After bumbling and stumbling my way through a few qualifies — Well, it’s not really… or It’s sort of like… — my finacee got a bit frustrated! Just spit it out, she said. EXPLAIN IT.
I ultimately decided it was best to just fire up HBO and show her, and after watching the first episode of the first episode, she immediately understood why it was so difficult explain. As karma would have it, she found herself as the one attempting to do the explaining to our friends a few weeks later.
This is all an anecdotal way of trying to concisely detail how simultaneously insane yet unsurprising it is that season two culminated in Fielder becoming a literal 737-grade pilot. There’s taking a bit as far as you can, and then there’s what Nathan Fielder does.
In his new profession as a pilot, Fielder is trying to enact legitimate change to the industry and its safety, particularly as it relates to communication between pilots and their co-pilots.
So far, however, the FAA seems to be resistant to Fielder’s studies, as they told CNN they aren’t seeing the correlation that Fielder is making.
“The Federal Aviation Administration requires all airline crewmembers (pilots and flight attendants) and dispatchers to complete Crew Resource Management training,” the FAA said in a statement to CNN, adding that “[they aren’t] seeing the data that supports the show’s central claim that pilot communications is to blame for airline disasters.”
Fielder barely wasted a breath in torching the FAA, as he immediately called their response and their general position as being outright “dumb.”
“That’s dumb. They’re dumb,” Fielder said in response. “Here’s the issue: I trained to be a pilot. I’m a 737 pilot. I went through the training. The training is someone shows you a PowerPoint slide saying, ‘If you are a co-pilot and the captain does something wrong, you need to speak up about it.’ That’s all. That’s the training, and they talk about some crashes that happen, but they don’t do anything that makes it stick emotionally.”
The Nathan Fielder Rehearsal victory lap continues with him on CNN right now reacting to the FAA statement provided to CNN
“That’s dumb. They’re dumb.” pic.twitter.com/O5Qwycs4Ng
— Ben Koo (@bkoo) May 29, 2025
The central thesis of Fielder’s investigation of season two of The Rehearsa was that co-pilots often struggle to communicate openly with captains in the cockpit, leaving them hesitant to challenge authority even when they sense something is wrong.
Fielder’s hypothesis going into the second season was that co-pilots were not able to establish honest lines of communication with the captain in the cockpit, which leads to co-pilots feeling unable to question their superiors if they believed something was wrong during the flight.

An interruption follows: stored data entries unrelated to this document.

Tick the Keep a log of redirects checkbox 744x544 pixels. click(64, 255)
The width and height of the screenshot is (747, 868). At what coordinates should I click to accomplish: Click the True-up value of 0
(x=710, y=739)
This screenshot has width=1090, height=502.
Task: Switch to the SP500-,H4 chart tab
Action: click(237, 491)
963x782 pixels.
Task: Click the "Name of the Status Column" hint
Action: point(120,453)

While not the only cause of airline disaster, Fielder found numerous instances of poor communication between pilots on flights that ultimately crashed.
To put his theory to the test, Fielder established a series of social simulations that eventually culminated in him personally becoming a 737-graded pilot and captaining a flight with 150 actors on board — a loophole that allowed him to fly with so many people on board despite his relative lack of flying time experience — that had cameras and microphones in the cockpit, thus fully documenting the dynamic between pilots and co-pilots for the first time.
Content shared from brobible.com.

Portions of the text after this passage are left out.